Beyond that, as older pastors retired to the South Pacific District, those of the next generation failed to keep pace in becoming accredited to fill the void. And while GA Superintendent Doug Clay and other leaders advocate for accreditation of 40,000 GA ministers, especially women, the district had few female pastors. Candidates needed more opportunities to receive an education that prepares them for ministry.
But suddenly the new coronavirus has impacted the ministry like nothing before. For Vega’s former colleague Rudy Estrada, with a background in accreditation and online program creation, the financial crisis led to his dismissal from Fuller Theological Seminary. This meant Estrada, 39, had an open schedule. He partnered with Vega, 33, and the GA’s national office to create from scratch an online district school certification and licensing program that meets the needs of today’s wired generation. ‘hui, transforming ministerial education in the district and beyond. The interface, which will use the Global University curriculum, is accessible via mobile phone app and computer.
“While everyone was wondering what was going to happen, we were working hard to create online courses,” says Estrada. “We saw this as our window to build this platform that didn’t exist in our neighborhood. “
The District Ministry School’s online program will enable 250 young leaders in the South Pacific District to take Bible, theology and ministry classes on their way to accreditation.
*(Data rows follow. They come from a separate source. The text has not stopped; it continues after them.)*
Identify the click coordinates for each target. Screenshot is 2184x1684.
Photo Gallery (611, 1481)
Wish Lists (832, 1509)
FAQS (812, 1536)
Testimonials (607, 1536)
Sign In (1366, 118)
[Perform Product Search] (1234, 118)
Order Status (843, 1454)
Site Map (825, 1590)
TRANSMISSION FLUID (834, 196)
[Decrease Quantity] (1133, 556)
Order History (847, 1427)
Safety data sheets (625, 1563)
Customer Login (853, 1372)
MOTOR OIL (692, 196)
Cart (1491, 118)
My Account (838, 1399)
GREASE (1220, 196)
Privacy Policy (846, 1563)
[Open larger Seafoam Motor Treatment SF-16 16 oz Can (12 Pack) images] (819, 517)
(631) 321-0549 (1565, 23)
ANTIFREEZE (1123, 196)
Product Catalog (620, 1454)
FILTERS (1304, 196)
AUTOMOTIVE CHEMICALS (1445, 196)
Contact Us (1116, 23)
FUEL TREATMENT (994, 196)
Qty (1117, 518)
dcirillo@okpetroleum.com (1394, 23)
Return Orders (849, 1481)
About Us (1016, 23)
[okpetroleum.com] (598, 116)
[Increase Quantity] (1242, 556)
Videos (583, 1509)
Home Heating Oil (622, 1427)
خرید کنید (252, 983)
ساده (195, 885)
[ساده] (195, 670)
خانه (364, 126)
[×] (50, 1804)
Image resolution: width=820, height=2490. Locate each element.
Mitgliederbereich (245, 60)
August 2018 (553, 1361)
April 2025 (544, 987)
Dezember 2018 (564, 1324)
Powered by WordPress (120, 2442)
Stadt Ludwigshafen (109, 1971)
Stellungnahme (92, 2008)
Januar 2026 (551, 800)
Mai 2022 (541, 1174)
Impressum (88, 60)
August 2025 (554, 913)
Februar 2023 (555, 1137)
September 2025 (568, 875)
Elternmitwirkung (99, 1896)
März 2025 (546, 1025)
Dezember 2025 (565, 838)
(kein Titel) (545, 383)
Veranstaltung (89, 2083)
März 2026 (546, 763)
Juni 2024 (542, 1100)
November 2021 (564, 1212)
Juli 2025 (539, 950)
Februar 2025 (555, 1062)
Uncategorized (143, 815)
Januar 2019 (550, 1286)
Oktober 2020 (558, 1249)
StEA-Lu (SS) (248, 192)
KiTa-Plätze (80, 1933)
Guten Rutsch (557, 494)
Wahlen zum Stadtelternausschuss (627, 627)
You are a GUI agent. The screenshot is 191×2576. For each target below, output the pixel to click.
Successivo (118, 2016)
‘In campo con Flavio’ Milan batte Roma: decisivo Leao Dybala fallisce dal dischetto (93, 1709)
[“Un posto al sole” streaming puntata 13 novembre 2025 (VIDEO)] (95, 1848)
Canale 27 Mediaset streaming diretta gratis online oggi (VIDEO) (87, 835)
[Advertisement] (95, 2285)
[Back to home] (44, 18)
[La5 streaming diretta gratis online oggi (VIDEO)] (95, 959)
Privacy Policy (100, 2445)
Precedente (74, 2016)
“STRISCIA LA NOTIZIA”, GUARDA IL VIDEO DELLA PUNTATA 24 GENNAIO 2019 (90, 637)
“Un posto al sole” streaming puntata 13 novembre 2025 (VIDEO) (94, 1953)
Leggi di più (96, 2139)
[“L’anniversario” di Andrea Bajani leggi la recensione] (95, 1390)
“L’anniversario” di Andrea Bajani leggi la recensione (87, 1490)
“The future of our neighborhood depends on this platform,” says Vega. “It will guide the culture in this neighborhood.”
In California, known for its long commutes and long work weeks, obstacles abounded. While some students feeling pastoral calls attend Bible College, many do not have the time or energy to enroll in a formal academic program in person. When Vega became the District Youth Director in 2017, the South Pacific District had only a small number of licensed ministers, only one of whom was a female pastor under the age of 40. Online courses for AG ministry students had not yet reached the district, so accreditation was required. in person.
To meet the need for personal interaction, the platform includes Facebook-like social media accessible only to those registered in the program.
“We wanted to create a new platform for our pastors to come together and network,” says Vega.
It took place at the end of August. Vega and Estrada believe the new program will be a game-changer.
“We knew that after COVID started, we couldn’t go back to event-driven ministries,” says Estrada, who is now an assistant professor of the New Testament at Vanguard University. “We had to do something different. We also knew that since everyone goes online, everyone gets a taste of online ministry.
Vega points out that the program will leverage senior leadership by recording the best pastors’ sermons and lectures for inclusion in e-learning modules.
“We can keep records of their best advice, a wealth of information,” says Vega.